# Records provided:
-- Opening Marker --

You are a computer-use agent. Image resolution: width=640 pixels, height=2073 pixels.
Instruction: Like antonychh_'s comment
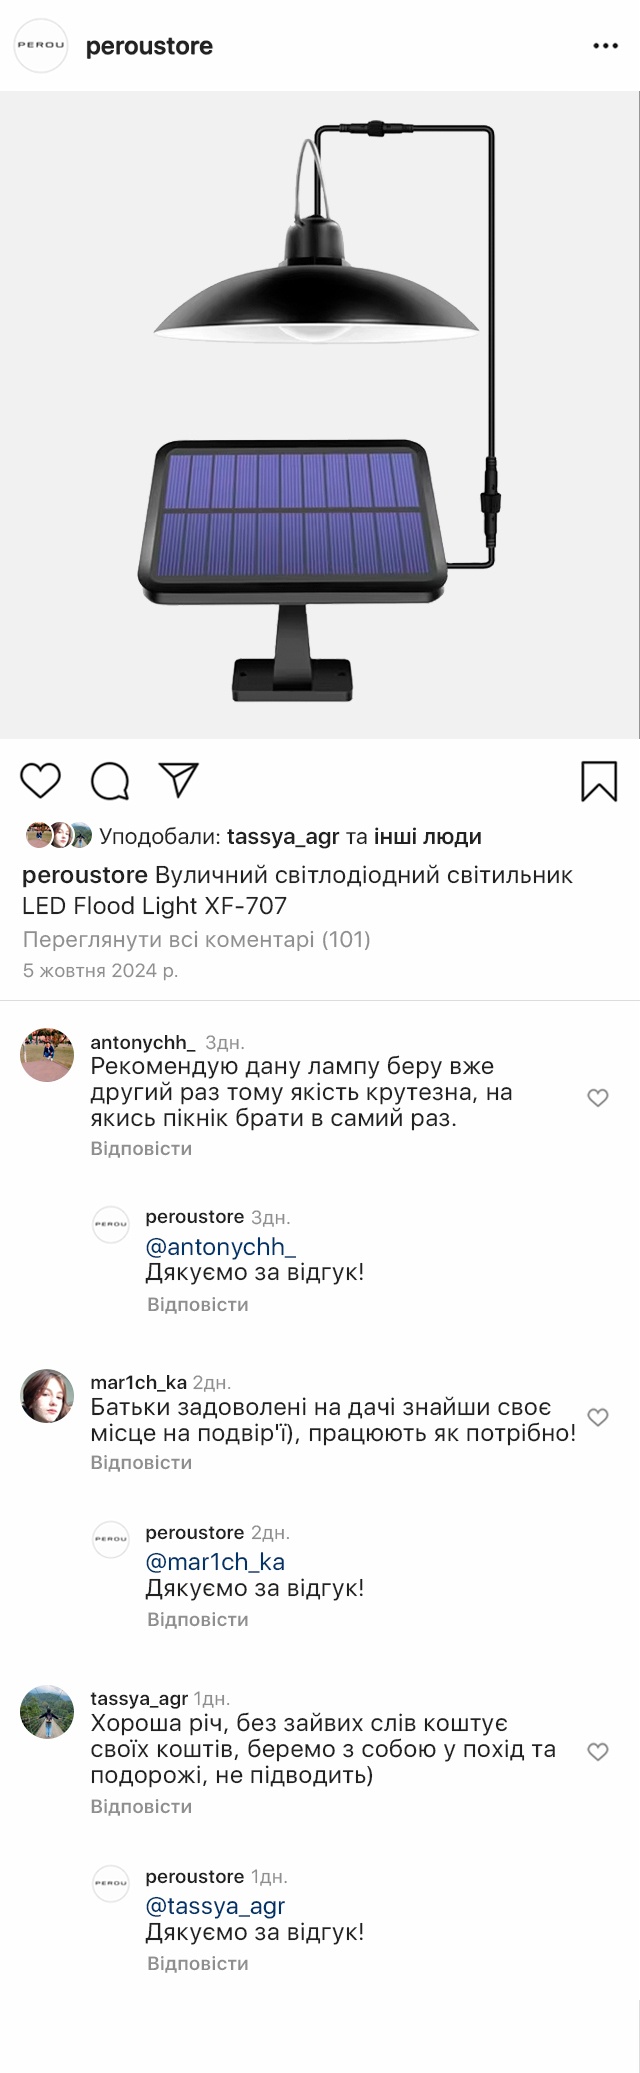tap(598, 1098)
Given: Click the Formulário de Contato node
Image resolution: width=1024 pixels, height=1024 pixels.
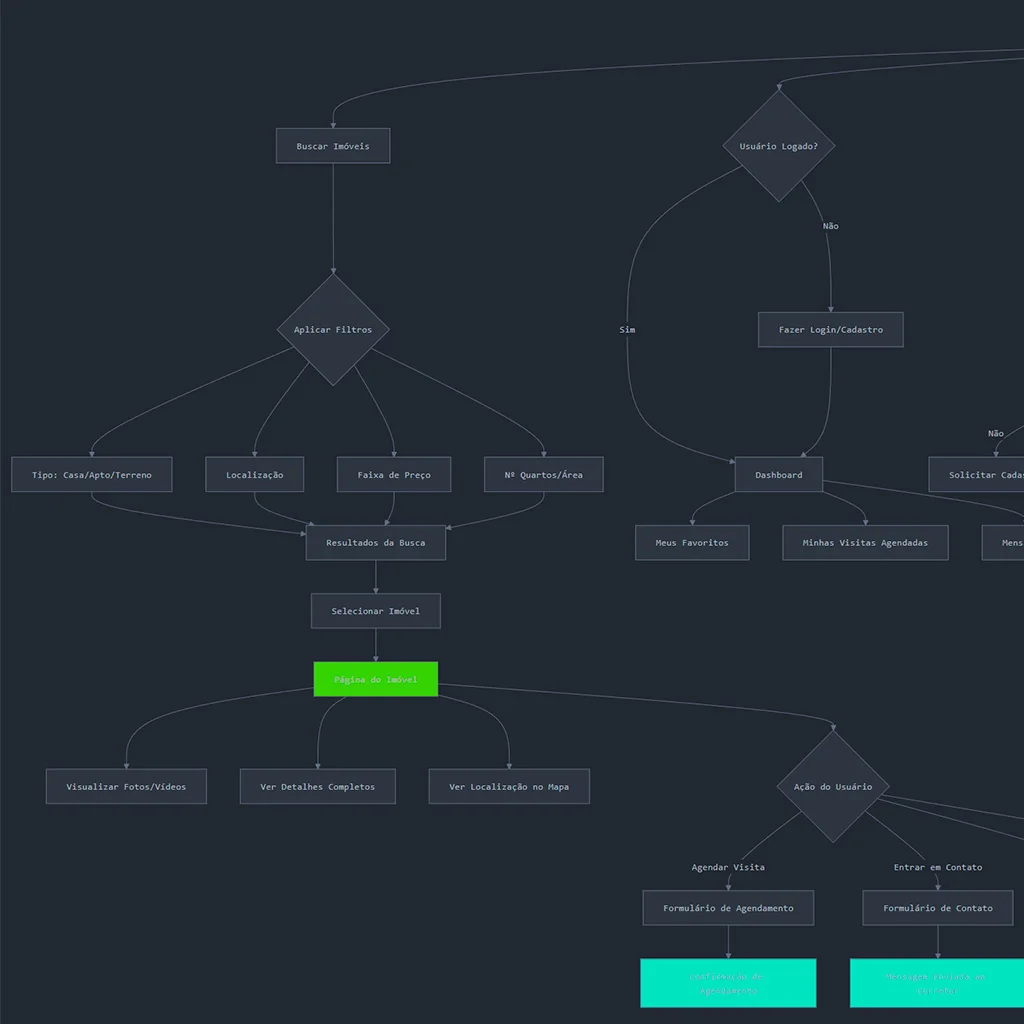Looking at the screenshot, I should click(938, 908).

-- Closing Marker --

Write out, word for word, only the lines from the one containing "Image resolution: width=1024" to the end of the data above; the pictures stay out.

Image resolution: width=1024 pixels, height=1024 pixels.
Looking at the screenshot, I should click(938, 908).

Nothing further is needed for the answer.